Records on locating words and elements

▼

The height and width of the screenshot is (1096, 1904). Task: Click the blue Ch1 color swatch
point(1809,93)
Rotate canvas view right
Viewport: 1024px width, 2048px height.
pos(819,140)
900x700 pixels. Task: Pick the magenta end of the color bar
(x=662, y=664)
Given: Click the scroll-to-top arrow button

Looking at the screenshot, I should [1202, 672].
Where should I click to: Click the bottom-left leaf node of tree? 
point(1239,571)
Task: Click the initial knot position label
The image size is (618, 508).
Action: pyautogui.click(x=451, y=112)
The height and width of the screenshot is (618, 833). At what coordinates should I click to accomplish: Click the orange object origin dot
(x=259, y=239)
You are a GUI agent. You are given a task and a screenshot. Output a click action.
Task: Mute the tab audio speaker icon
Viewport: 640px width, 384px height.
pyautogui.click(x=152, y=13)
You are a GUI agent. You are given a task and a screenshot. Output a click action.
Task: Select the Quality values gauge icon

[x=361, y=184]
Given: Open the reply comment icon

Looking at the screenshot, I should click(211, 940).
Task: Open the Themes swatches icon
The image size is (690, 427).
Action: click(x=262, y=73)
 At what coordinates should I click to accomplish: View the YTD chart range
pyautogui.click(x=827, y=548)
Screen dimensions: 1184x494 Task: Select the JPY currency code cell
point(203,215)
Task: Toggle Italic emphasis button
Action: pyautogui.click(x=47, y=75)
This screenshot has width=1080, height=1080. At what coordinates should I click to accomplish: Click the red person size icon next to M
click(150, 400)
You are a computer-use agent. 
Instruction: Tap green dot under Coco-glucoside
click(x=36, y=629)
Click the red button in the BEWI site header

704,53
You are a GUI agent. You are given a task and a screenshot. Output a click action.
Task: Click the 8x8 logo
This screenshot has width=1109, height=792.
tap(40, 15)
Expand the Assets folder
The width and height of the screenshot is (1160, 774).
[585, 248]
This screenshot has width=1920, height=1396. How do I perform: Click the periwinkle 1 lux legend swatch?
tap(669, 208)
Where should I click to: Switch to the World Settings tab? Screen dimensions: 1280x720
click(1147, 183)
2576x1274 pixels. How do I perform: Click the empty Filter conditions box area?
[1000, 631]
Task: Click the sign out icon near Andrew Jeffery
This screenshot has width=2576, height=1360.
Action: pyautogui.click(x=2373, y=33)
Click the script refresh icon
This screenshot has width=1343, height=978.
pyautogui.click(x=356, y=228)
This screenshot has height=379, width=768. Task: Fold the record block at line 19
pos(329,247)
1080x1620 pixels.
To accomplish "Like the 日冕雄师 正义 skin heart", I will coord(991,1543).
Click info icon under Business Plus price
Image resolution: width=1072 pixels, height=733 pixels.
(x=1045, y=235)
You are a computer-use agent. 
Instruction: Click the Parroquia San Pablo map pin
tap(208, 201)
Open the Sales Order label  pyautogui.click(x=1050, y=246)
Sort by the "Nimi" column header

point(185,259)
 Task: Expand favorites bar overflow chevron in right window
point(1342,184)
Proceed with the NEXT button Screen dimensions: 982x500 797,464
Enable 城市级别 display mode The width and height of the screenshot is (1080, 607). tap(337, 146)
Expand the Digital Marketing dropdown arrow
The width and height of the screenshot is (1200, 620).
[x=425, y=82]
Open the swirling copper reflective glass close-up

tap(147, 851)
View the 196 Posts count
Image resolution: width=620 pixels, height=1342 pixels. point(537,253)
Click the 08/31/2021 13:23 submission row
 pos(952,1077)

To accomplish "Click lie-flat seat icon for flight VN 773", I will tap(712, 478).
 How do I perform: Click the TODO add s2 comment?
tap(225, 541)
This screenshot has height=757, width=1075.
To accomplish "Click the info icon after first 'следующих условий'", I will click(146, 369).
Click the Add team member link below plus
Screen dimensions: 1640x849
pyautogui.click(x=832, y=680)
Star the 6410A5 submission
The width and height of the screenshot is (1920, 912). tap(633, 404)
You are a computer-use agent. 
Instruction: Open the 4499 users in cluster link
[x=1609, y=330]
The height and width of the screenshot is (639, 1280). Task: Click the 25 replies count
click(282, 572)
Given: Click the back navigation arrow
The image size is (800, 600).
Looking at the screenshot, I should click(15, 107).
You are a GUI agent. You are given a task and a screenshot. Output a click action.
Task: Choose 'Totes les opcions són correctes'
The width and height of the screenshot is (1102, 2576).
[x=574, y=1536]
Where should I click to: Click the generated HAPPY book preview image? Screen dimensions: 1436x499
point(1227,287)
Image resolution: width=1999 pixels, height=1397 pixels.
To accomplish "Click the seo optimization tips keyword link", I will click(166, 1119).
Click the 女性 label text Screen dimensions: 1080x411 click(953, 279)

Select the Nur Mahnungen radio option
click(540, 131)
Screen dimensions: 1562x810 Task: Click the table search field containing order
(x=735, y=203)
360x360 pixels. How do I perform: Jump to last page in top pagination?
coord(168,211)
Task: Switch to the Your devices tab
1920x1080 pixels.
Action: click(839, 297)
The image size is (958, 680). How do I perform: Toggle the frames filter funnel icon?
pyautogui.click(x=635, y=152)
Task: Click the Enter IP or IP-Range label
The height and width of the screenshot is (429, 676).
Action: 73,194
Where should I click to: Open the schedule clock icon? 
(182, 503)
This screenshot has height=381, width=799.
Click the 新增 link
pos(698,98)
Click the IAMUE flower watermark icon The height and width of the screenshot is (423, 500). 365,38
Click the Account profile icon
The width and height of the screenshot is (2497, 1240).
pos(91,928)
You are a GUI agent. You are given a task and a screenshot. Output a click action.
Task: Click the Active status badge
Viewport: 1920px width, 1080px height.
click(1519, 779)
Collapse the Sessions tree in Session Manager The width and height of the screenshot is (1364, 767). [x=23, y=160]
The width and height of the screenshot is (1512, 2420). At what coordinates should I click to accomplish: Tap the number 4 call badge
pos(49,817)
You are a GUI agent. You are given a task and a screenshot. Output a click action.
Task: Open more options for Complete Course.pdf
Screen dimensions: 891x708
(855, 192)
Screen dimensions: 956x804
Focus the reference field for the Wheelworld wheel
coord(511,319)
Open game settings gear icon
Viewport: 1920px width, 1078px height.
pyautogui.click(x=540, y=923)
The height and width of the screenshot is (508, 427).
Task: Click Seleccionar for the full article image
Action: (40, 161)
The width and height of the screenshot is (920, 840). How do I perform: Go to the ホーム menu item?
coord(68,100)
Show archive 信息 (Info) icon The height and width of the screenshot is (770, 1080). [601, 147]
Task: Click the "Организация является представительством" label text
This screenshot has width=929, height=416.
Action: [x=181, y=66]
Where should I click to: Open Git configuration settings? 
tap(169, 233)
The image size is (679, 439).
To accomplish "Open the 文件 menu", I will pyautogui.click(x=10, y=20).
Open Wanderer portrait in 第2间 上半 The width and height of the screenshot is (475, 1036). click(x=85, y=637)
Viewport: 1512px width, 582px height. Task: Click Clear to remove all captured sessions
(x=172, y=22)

▲

Reproduce all of the records above verbatim, changing nothing.

The height and width of the screenshot is (1096, 1904). Task: Click the blue Ch1 color swatch
point(1809,93)
Rotate canvas view right
Viewport: 1024px width, 2048px height.
pos(819,140)
900x700 pixels. Task: Pick the magenta end of the color bar
(x=662, y=664)
Given: Click the scroll-to-top arrow button

Looking at the screenshot, I should [1202, 672].
Where should I click to: Click the bottom-left leaf node of tree? 
point(1239,571)
Task: Click the initial knot position label
The image size is (618, 508).
Action: pyautogui.click(x=451, y=112)
The height and width of the screenshot is (618, 833). At what coordinates should I click to accomplish: Click the orange object origin dot
(x=259, y=239)
You are a GUI agent. You are given a task and a screenshot. Output a click action.
Task: Mute the tab audio speaker icon
Viewport: 640px width, 384px height.
pyautogui.click(x=152, y=13)
You are a GUI agent. You are given a task and a screenshot. Output a click action.
Task: Select the Quality values gauge icon

[x=361, y=184]
Given: Open the reply comment icon

Looking at the screenshot, I should click(211, 940).
Task: Open the Themes swatches icon
The image size is (690, 427).
Action: click(x=262, y=73)
 At what coordinates should I click to accomplish: View the YTD chart range
pyautogui.click(x=827, y=548)
Screen dimensions: 1184x494 Task: Select the JPY currency code cell
point(203,215)
Task: Toggle Italic emphasis button
Action: pyautogui.click(x=47, y=75)
This screenshot has width=1080, height=1080. At what coordinates should I click to accomplish: Click the red person size icon next to M
click(150, 400)
You are a computer-use agent. 
Instruction: Tap green dot under Coco-glucoside
click(x=36, y=629)
Click the red button in the BEWI site header

704,53
You are a GUI agent. You are given a task and a screenshot. Output a click action.
Task: Click the 8x8 logo
This screenshot has width=1109, height=792.
tap(40, 15)
Expand the Assets folder
The width and height of the screenshot is (1160, 774).
[585, 248]
This screenshot has width=1920, height=1396. How do I perform: Click the periwinkle 1 lux legend swatch?
tap(669, 208)
Where should I click to: Switch to the World Settings tab? Screen dimensions: 1280x720
click(1147, 183)
2576x1274 pixels. How do I perform: Click the empty Filter conditions box area?
[1000, 631]
Task: Click the sign out icon near Andrew Jeffery
This screenshot has width=2576, height=1360.
Action: pyautogui.click(x=2373, y=33)
Click the script refresh icon
This screenshot has width=1343, height=978.
pyautogui.click(x=356, y=228)
This screenshot has height=379, width=768. Task: Fold the record block at line 19
pos(329,247)
1080x1620 pixels.
To accomplish "Like the 日冕雄师 正义 skin heart", I will coord(991,1543).
Click info icon under Business Plus price
Image resolution: width=1072 pixels, height=733 pixels.
(x=1045, y=235)
You are a computer-use agent. 
Instruction: Click the Parroquia San Pablo map pin
tap(208, 201)
Open the Sales Order label  pyautogui.click(x=1050, y=246)
Sort by the "Nimi" column header

point(185,259)
 Task: Expand favorites bar overflow chevron in right window
point(1342,184)
Proceed with the NEXT button Screen dimensions: 982x500 797,464
Enable 城市级别 display mode The width and height of the screenshot is (1080, 607). tap(337, 146)
Expand the Digital Marketing dropdown arrow
The width and height of the screenshot is (1200, 620).
[x=425, y=82]
Open the swirling copper reflective glass close-up

tap(147, 851)
View the 196 Posts count
Image resolution: width=620 pixels, height=1342 pixels. point(537,253)
Click the 08/31/2021 13:23 submission row
 pos(952,1077)

To accomplish "Click lie-flat seat icon for flight VN 773", I will tap(712, 478).
 How do I perform: Click the TODO add s2 comment?
tap(225, 541)
This screenshot has height=757, width=1075.
To accomplish "Click the info icon after first 'следующих условий'", I will click(146, 369).
Click the Add team member link below plus
Screen dimensions: 1640x849
pyautogui.click(x=832, y=680)
Star the 6410A5 submission
The width and height of the screenshot is (1920, 912). tap(633, 404)
You are a computer-use agent. 
Instruction: Open the 4499 users in cluster link
[x=1609, y=330]
The height and width of the screenshot is (639, 1280). Task: Click the 25 replies count
click(282, 572)
Given: Click the back navigation arrow
The image size is (800, 600).
Looking at the screenshot, I should click(15, 107).
You are a GUI agent. You are given a task and a screenshot. Output a click action.
Task: Choose 'Totes les opcions són correctes'
The width and height of the screenshot is (1102, 2576).
[x=574, y=1536]
Where should I click to: Click the generated HAPPY book preview image? Screen dimensions: 1436x499
point(1227,287)
Image resolution: width=1999 pixels, height=1397 pixels.
To accomplish "Click the seo optimization tips keyword link", I will click(166, 1119).
Click the 女性 label text Screen dimensions: 1080x411 click(953, 279)

Select the Nur Mahnungen radio option
click(540, 131)
Screen dimensions: 1562x810 Task: Click the table search field containing order
(x=735, y=203)
360x360 pixels. How do I perform: Jump to last page in top pagination?
coord(168,211)
Task: Switch to the Your devices tab
1920x1080 pixels.
Action: click(839, 297)
The image size is (958, 680). How do I perform: Toggle the frames filter funnel icon?
pyautogui.click(x=635, y=152)
Task: Click the Enter IP or IP-Range label
The height and width of the screenshot is (429, 676).
Action: 73,194
Where should I click to: Open the schedule clock icon? 
(182, 503)
This screenshot has height=381, width=799.
Click the 新增 link
pos(698,98)
Click the IAMUE flower watermark icon The height and width of the screenshot is (423, 500). 365,38
Click the Account profile icon
The width and height of the screenshot is (2497, 1240).
pos(91,928)
You are a GUI agent. You are given a task and a screenshot. Output a click action.
Task: Click the Active status badge
Viewport: 1920px width, 1080px height.
click(1519, 779)
Collapse the Sessions tree in Session Manager The width and height of the screenshot is (1364, 767). [x=23, y=160]
The width and height of the screenshot is (1512, 2420). At what coordinates should I click to accomplish: Tap the number 4 call badge
pos(49,817)
You are a GUI agent. You are given a task and a screenshot. Output a click action.
Task: Open more options for Complete Course.pdf
Screen dimensions: 891x708
(855, 192)
Screen dimensions: 956x804
Focus the reference field for the Wheelworld wheel
coord(511,319)
Open game settings gear icon
Viewport: 1920px width, 1078px height.
pyautogui.click(x=540, y=923)
The height and width of the screenshot is (508, 427).
Task: Click Seleccionar for the full article image
Action: (40, 161)
The width and height of the screenshot is (920, 840). How do I perform: Go to the ホーム menu item?
coord(68,100)
Show archive 信息 (Info) icon The height and width of the screenshot is (770, 1080). [601, 147]
Task: Click the "Организация является представительством" label text
This screenshot has width=929, height=416.
Action: [x=181, y=66]
Where should I click to: Open Git configuration settings? 
tap(169, 233)
The image size is (679, 439).
To accomplish "Open the 文件 menu", I will pyautogui.click(x=10, y=20).
Open Wanderer portrait in 第2间 上半 The width and height of the screenshot is (475, 1036). click(x=85, y=637)
Viewport: 1512px width, 582px height. Task: Click Clear to remove all captured sessions
(x=172, y=22)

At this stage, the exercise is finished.